TASK:
List each line of the data that holds the string "công".
** DATA SUPPLIED follows **
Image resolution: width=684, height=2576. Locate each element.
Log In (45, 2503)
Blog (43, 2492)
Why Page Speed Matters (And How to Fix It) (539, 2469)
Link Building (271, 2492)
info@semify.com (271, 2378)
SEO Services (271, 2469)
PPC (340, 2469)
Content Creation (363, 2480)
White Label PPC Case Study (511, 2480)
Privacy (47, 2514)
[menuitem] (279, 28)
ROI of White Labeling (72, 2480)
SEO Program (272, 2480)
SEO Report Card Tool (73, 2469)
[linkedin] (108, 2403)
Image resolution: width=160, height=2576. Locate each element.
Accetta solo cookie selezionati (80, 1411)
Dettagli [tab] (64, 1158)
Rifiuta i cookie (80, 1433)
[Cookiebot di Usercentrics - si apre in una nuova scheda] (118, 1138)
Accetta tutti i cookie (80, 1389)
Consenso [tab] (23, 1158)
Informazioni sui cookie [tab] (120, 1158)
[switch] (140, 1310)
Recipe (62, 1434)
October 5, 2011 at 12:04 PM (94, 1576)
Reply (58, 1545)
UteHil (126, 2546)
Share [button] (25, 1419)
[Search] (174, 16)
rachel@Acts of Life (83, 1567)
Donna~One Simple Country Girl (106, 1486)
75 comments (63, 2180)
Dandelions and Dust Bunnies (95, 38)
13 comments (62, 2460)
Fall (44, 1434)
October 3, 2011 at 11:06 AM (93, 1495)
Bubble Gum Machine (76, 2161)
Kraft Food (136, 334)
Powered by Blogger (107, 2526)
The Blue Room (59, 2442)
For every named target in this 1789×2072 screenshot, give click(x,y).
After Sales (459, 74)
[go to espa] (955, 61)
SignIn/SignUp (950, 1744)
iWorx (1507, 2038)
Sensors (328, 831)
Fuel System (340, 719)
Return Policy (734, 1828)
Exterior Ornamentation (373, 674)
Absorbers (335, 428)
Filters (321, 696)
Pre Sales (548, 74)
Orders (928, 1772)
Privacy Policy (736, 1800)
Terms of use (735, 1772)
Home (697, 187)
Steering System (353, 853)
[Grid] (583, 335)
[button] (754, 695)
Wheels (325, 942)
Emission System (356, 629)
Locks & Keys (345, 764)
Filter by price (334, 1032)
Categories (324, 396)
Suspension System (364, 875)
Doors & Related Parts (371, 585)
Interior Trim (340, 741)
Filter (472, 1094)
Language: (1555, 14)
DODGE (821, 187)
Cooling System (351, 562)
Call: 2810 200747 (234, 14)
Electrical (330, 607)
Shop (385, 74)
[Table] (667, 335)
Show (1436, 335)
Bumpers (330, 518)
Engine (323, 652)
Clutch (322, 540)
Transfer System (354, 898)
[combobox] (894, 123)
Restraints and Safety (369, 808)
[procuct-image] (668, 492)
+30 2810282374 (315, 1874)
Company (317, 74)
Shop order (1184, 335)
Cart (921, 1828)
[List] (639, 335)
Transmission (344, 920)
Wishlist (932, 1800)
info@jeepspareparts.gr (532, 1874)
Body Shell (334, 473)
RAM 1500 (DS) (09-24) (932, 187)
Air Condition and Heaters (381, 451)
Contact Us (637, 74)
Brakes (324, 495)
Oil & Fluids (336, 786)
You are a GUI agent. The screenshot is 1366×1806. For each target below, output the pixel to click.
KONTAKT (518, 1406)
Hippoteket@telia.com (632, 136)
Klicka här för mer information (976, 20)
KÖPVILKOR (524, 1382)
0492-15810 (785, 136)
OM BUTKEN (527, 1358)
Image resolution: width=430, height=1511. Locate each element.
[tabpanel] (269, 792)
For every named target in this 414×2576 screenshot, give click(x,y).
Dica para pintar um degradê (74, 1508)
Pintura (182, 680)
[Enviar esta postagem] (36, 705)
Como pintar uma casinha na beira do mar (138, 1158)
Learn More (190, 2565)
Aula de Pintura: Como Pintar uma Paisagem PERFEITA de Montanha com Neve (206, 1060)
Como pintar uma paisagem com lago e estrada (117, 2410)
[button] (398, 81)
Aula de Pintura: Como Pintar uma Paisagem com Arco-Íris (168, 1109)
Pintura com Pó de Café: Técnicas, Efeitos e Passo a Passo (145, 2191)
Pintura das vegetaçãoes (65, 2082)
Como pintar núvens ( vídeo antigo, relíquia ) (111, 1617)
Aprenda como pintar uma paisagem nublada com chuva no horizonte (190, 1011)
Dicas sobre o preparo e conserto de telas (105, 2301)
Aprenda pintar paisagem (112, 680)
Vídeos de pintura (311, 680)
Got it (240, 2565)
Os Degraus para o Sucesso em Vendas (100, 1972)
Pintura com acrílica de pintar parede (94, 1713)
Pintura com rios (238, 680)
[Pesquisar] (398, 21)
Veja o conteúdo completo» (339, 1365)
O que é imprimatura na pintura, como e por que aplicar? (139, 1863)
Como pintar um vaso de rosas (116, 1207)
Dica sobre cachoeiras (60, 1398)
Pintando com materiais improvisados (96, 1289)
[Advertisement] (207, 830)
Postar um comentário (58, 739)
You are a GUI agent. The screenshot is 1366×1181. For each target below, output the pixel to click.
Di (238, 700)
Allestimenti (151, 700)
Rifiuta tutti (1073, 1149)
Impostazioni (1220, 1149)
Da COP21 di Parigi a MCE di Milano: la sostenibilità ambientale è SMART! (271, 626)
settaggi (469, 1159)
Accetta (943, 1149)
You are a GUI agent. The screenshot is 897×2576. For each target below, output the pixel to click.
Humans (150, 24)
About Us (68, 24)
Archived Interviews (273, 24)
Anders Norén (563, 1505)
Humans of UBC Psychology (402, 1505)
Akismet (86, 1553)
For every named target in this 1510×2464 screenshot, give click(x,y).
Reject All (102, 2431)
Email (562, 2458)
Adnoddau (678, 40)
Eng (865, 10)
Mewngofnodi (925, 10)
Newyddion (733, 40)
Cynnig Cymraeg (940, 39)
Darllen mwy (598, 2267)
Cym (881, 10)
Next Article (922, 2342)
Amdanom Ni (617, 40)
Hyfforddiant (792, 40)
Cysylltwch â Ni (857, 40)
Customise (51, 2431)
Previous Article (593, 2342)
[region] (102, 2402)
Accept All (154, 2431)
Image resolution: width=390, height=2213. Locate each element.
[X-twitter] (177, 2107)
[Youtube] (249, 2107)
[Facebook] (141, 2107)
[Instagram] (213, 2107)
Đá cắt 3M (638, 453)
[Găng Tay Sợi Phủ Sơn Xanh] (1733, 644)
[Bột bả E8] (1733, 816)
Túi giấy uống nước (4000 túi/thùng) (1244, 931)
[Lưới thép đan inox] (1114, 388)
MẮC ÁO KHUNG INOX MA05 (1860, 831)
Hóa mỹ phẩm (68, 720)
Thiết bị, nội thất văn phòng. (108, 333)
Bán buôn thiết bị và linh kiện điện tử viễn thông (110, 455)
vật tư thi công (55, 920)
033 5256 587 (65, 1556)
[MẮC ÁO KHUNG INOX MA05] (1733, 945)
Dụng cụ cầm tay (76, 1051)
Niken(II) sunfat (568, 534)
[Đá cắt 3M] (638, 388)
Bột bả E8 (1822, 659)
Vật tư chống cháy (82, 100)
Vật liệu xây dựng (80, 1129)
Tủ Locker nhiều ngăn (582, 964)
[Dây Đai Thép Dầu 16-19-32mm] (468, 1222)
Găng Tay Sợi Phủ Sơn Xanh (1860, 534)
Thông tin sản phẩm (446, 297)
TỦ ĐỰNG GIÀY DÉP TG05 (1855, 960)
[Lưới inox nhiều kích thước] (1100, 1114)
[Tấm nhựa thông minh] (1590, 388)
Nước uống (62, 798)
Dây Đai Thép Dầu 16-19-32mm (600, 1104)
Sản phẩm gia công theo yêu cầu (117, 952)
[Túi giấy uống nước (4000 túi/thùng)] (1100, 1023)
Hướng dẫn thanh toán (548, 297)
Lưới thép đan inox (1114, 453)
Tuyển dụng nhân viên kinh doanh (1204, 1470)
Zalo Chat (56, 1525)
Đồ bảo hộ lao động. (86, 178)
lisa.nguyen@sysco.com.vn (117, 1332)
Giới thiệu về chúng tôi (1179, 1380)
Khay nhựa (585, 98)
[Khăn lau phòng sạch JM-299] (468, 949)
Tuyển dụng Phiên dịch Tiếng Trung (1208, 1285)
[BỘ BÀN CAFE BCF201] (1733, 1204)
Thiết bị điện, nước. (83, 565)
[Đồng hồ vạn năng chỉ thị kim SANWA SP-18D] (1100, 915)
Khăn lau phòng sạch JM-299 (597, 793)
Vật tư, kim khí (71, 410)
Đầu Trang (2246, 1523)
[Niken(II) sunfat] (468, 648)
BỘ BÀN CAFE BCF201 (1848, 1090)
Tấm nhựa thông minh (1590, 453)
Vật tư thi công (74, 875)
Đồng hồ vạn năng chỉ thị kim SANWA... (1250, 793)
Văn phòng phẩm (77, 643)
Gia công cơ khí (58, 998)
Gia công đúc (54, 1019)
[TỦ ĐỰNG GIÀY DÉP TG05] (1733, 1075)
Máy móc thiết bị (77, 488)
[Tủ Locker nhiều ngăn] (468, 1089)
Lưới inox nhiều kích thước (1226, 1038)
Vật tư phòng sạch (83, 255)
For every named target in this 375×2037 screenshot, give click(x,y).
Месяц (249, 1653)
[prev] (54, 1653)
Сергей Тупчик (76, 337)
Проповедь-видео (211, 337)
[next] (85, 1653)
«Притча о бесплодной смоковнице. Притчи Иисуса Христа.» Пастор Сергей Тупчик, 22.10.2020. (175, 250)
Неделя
** End of DATA SUPPLIED **
EXERCISE ANSWER:
vật tư thi công (55, 920)
Sản phẩm gia công theo yêu cầu (117, 952)
Vật tư thi công (74, 875)
Gia công cơ khí (58, 998)
Gia công đúc (54, 1019)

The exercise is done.